▼
Pages
▼
23 Haziran 2011 Perşembe
BİREYSEL EMEKLİLİK SİSTEMİNE ÖDENEN KATKI PAYLARININ ÖDEME VE İNDİRİM YAPILMA ZAMANI
Bilindiği üzere, 4697 sayılı Kanun’un 4. Maddesiyle değişen bent ile 07.10.2001 tarihinden itibaren yürürlüğe giren Gelir Vergisi Kanunu’nun 63/3. maddesine ile, bireysel emeklilik sistemine ödenen katkı paylarının, ödendiği ayda elde edilen ücretin % 10’unu ve yıllık olarak asgari ücretin yıllık tutarını aşmadığı durumda Gelir Vergisi’nden istisna edileceği hükme bağlanmıştır .
Konu ile ilgili örneklerle, söz konusu tebliğin karşılaştırılması sonucu yorumlarımız aşağıdaki gibi şekillenmiştir.
256 Seri Numaralı Gelir Vergisi Genel Tebliği’nin “3. Katkı Payı ve Primlerin İndirim Konusu Yapılacağı Dönem” başlıklı bölümünde katkı payı ve primlerin vergi matrahının tespitinde indirim konusu yapılabilmesi için, gelirin elde edildiği dönem ile ilişkili olması ve bu dönem sonuna kadar ödenmiş olması gerektiği hüküm altına alınmıştır.

**Alıştırma Bölümleri**
**a)** Aşağıdaki ifadelerin bireysel emeklilik metniyle uyuşup uyuşmadığını belirtin ve her yanıtı "evet" ya da "hayır" olarak verip karara esas olan sözcükleri metinden aynen aktarın.
(i) Değişen bent 07.10.2001 tarihinden itibaren yürürlüğe girmiştir.
(ii) Katkı payları, ödendiği ayda elde edilen ücretin %20'sini aşmadığında Gelir Vergisi'nden istisnadır.
(iii) Katkı paylarının indirim konusu yapılabilmesi için dönem sonuna kadar ödenmiş olması gerekir.
**b)** Bireysel emeklilik metnine göre aşağıdaki soruları yanıtlayın.
(i) Bent hangi sayılı Kanun'un 4. maddesiyle değişmiştir?
(ii) Katkı paylarının yıllık olarak hangi tutarı aşmaması gerekir?
(iii) Katkı payı ve primlerin indirim konusu yapılacağı dönem hangi tebliğde düzenlenmiştir?
**c)** Bireysel emeklilik metnini son cümlesinden sonra sürdürün.

**Veri**
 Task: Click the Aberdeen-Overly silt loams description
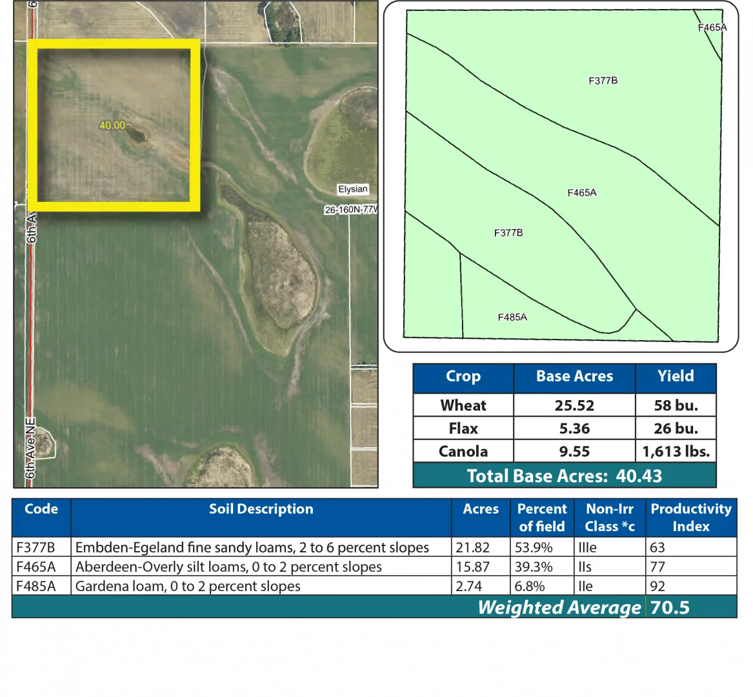228,567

**Görev Yanıtları**
**a)**
(i) Evet: "07.10.2001 tarihinden itibaren yürürlüğe giren"
(ii) Hayır: "ödendiği ayda elde edilen ücretin % 10’unu"
(iii) Evet: "bu dönem sonuna kadar ödenmiş olması gerektiği"

**b)**
(i) 4697 sayılı Kanun
(ii) Asgari ücretin yıllık tutarı
(iii) 256 Seri Numaralı Gelir Vergisi Genel Tebliği

**c)**
Tebliğ hükümlerine istinaden yıllık beyannamede indirim konusu yapılacak prim veya katkı payının, beyannamenin ilgili olduğu yıl ile ilişkili olması ve bu yılın sonuna kadar ödenmesi gerekirken, ücretlere ilişkin indirimde ise ücretin ilgili olduğu ay ile ilişkili olması ve bu aylık dönemin sonuna kadar ödenmiş olması gerekmektedir.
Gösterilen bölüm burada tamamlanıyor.